54. A method of proliferating at least one rat SSC in a culture system, said method comprising:

a) providing a culture system comprising a culture medium and mitotically-inactivated STO feeder cells;

b) adding at least one enriched rat SSC to said culture system; and

c) contacting said enriched rat SSC with GDNF.

55. A method of proliferating at least one rat SSC in a culture system, said method comprising:

a) providing a culture system comprising a culture medium and mitotically-inactivated STO feeder cells;

b) adding at least one enriched rat SSC to said culture system; and

c) stimulating at least one GDNF cell-signaling pathway in said enriched rat SSC.

56. A method of proliferating at least one rat SSC in a culture system, said method comprising:

a) providing a culture system comprising a culture medium and mitotically-inactivated STO feeder cells;

b) adding at least one enriched rat SSC to said culture system; and

c) stimulating at least one GDNF cell-signaling pathway in said enriched rat SSC;

wherein the stimulation of said GDNF cell-signaling pathway is effected by using at least one of the factors selected from the group consisting of GDNF, GFRα1 and bFGF.

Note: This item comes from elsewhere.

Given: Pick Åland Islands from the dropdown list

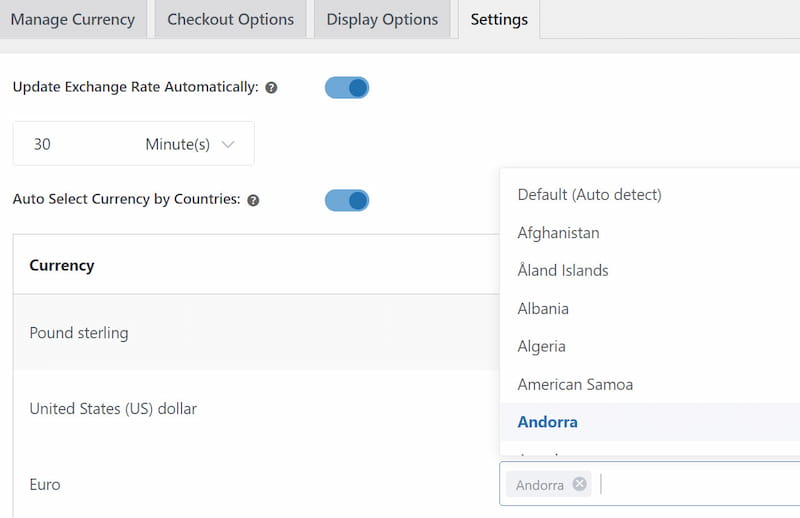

57. A kit for maintaining at least one rat SSC in a serum-free culture system, said kit comprising:

a) a culture system comprising serum-free defined culture medium and mitotically-inactivated STO feeder cells;

b) an applicator, and c) instructional material;

wherein said instructional material comprises instructions for the use of said kit to maintain at least one rat SSC in said serum-free culture system.

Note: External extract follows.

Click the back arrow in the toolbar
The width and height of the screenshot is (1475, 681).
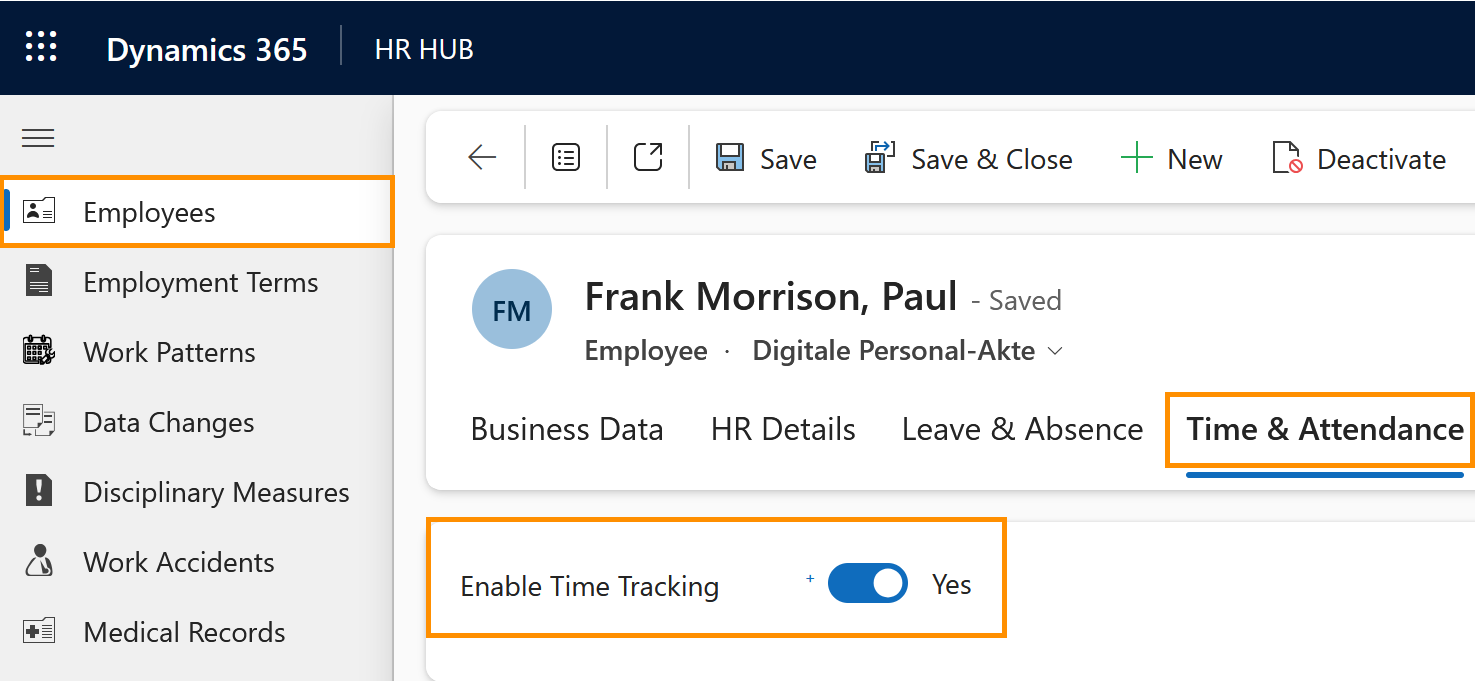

58. A kit for proliferating at least one rat SSC in a serum-free culture system, said kit comprising:

a) a culture system comprising serum-free defined culture medium and mitotically-inactivated STO feeder cells;

b) an applicator, and c) instructional material;

wherein said instructional material comprises instructions for the use of said kit to proliferate at least one SSC in said serum-free culture system.

59. A kit for administering a population of enriched rat SSC to a mammal, said kit comprising:

a) a culture system comprising serum-free defined culture medium and mitotically-inactivated STO feeder cells;

b) an applicator, and

c) instructional material;

wherein said instructional material comprises:

a) instructions for the use of said kit to proliferate at least one rat SSC in said serum-free culture system; and

b) instructions for the applicator-based administration of said enriched SSC to said mammal.

60. A kit for administering a population of enriched rat SSC to a rodent, said kit comprising:

a) a culture system comprising serum-free defined culture medium and mitotically-inactivated STO feeder cells;

b) an applicator, and

c) instructional material;

wherein said instructional material comprises:

a) instructions for the use of said kit to proliferate at least one rat SSC in said serum-free culture system; and

b) instructions for the applicator-based administration of said enriched SSC to said rodent.

61. A progeny animal produced according to the method of claim 25.

62. The progeny animal of claim 61, wherein said enriched rat SSCs contain at least one genetic mutation, wherein said genetic mutation is created using recombinant techniques.

63. A progeny animal produced according to the method of claim 33.

64. The progeny animal of claim 63, wherein said enriched rat SSCs contain at least one genetic mutation, wherein said genetic mutation is created using recombinant techniques.